Citing some of the findings from the Chicago Council’s new survey, Dan Drezner speculates that Romney’s foreign policy views could be alienating some of the undecided voters he needs to win:
So, for Romney to win, he’s going to have to run the table with the tiny sliver of undecided independents.
And here is where foreign policy becomes a real problem for Mitt Romney — because if the Chicago Council results are accurate, independents basically want the exact opposite of what Mitt Romney is selling them.
Drezner is right that Romney’s foreign policy views hurt him politically. They might not cost him the election, and if they contribute to his loss they will not be the only or most significant factor, but they are definitely not making it easier for Romney to win. His foreign policy views are almost certainly making it more difficult to win. Romney has also created the impression that he is not well-versed or competent on foreign policy issues, and I suspect that this is having more of a negative effect than any statements Romney has made.
Insofar as more independents are favoring a less activist foreign policy, as the survey shows, Romney’s call for a more aggressive and activist U.S. role in the world cannot be appealing. How much less anxiety would some persuadable voters have that Romney would repeat Bush-era foreign policy mistakes if he weren’t giving them every reason to expect exactly that?

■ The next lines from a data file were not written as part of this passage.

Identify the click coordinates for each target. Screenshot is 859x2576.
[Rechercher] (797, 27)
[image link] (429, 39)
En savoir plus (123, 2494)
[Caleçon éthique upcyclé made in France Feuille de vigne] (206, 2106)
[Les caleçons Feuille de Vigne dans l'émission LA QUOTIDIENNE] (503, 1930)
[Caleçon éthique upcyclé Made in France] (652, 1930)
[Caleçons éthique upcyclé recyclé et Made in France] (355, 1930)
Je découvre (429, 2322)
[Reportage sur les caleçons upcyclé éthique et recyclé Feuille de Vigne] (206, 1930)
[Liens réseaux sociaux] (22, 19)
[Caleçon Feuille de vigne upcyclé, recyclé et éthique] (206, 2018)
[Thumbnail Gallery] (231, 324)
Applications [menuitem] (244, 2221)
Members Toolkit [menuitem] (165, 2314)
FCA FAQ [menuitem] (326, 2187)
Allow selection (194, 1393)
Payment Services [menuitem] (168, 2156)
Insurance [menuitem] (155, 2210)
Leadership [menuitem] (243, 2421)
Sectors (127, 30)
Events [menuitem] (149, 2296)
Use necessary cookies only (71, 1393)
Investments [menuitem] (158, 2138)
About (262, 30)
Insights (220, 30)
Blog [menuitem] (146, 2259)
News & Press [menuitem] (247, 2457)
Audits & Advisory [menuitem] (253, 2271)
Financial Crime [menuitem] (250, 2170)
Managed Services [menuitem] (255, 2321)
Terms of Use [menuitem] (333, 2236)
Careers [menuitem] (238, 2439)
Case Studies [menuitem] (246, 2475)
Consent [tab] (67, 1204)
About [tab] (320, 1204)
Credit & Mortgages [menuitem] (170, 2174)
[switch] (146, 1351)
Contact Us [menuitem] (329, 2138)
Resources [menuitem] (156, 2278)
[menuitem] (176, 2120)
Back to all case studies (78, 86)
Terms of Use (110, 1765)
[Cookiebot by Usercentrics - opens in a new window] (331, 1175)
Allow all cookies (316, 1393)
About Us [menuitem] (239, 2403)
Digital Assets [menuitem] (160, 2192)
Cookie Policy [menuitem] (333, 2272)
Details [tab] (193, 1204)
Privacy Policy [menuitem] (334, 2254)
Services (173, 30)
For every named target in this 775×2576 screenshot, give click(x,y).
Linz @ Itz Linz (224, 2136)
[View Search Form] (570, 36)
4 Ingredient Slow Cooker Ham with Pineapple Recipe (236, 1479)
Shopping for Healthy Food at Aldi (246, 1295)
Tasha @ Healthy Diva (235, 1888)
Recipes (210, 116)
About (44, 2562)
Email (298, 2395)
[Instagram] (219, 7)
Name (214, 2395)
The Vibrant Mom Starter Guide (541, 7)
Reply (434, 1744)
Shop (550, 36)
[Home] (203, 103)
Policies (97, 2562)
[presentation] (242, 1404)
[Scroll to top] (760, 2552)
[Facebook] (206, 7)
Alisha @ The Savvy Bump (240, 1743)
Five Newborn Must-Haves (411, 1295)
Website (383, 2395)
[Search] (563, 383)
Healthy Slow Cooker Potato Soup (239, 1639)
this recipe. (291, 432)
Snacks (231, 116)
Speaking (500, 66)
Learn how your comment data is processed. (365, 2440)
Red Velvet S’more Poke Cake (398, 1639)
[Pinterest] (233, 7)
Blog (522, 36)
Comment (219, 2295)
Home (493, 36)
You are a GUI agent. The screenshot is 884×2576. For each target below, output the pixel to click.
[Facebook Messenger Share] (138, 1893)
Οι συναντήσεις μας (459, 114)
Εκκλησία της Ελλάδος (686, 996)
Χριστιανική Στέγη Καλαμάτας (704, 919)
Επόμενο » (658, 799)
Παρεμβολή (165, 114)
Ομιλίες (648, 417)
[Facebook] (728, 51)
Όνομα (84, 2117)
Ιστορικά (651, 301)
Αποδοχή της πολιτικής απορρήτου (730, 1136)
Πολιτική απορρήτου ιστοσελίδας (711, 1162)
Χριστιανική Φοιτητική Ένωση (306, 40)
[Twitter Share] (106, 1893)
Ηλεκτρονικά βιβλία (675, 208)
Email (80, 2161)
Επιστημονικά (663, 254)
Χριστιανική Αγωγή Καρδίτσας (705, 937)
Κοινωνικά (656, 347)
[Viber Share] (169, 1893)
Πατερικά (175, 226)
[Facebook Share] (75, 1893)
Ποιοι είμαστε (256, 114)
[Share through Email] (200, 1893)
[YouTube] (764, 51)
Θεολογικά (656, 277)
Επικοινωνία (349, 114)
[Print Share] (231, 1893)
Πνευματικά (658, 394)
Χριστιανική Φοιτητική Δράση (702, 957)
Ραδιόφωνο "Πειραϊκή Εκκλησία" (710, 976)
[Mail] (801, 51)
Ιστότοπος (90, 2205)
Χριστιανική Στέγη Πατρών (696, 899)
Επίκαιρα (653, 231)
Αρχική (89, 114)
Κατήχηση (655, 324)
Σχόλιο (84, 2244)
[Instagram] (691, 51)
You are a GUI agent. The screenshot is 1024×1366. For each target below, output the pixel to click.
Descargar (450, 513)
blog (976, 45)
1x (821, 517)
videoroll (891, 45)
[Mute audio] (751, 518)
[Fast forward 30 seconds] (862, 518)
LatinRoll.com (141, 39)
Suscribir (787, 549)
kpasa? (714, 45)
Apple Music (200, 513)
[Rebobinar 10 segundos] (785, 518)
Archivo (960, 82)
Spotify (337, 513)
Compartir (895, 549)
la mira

I don’t know, but it may be keeping some voters from trusting him enough to support him.
Romney’s foreign policy views are a liability for his campaign, because they tend to put him at odds with a large majority of independents. For instance, Republican leaders and Romney advisers generally still believe the invasion of Iraq was the right thing to do. The Republican ticket includes two supporters of the Iraq war, and they have expressed no misgivings about the war or their past support for it. Just as they were in 2006 and 2008, leading Republicans are out of step with most of the public and a large number of their own constituents on how they view the Iraq war. Among non-Republicans, there is an overwhelming consensus that the Iraq war was not worth fighting. As the survey report explains:
But partisanship has colored views of the Iraq war even more than it has for Afghanistan. Democrats are 27 points more likely to say that the war was not worth the costs (75% vs. 48% of Republicans). More Democrats than Republicans agree that the Iraq war should make nations more cautious about using military force in dealing with rogue states (75% vs. 63%) and that the war has worsened relations with the Muslim world (74% vs. 66%). Democrats are also more likely than Republicans to say that the threat of terrorism was not reduced by the war (74% vs. 60%). On these questions, Independents match the opinions of Democrats quite closely [bold mine-DL].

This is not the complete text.